Given records:
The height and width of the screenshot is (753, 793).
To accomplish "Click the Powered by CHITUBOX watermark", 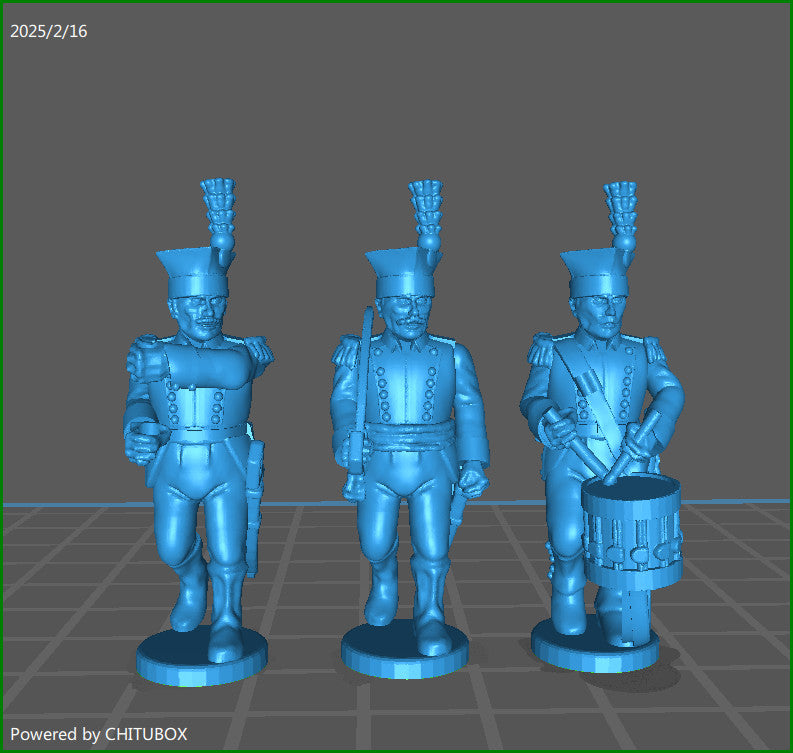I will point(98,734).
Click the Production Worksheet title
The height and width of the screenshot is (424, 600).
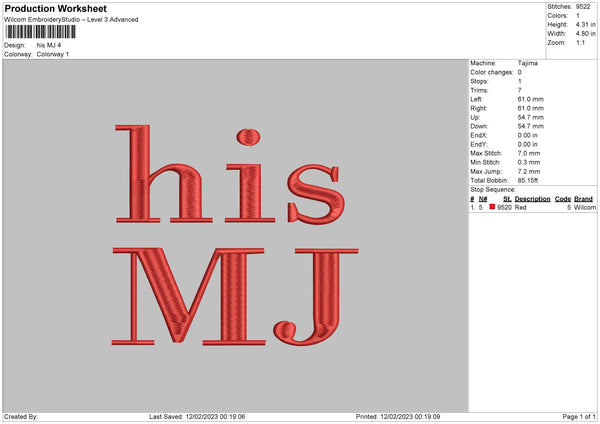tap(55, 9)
...
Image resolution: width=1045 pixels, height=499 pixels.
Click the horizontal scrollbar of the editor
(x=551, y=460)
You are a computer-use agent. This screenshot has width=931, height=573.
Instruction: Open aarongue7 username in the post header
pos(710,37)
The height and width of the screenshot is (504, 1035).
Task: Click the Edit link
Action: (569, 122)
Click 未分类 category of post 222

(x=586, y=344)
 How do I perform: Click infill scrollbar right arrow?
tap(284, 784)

What to work on:
Copy out the lines above exactly, beginning at the one that contains "Image resolution: width=1045" and ending at the one that contains "You are a computer-use".

Result of the exercise:
Image resolution: width=1045 pixels, height=499 pixels.
Click the horizontal scrollbar of the editor
(x=551, y=460)
You are a computer-use agent. This screenshot has width=931, height=573.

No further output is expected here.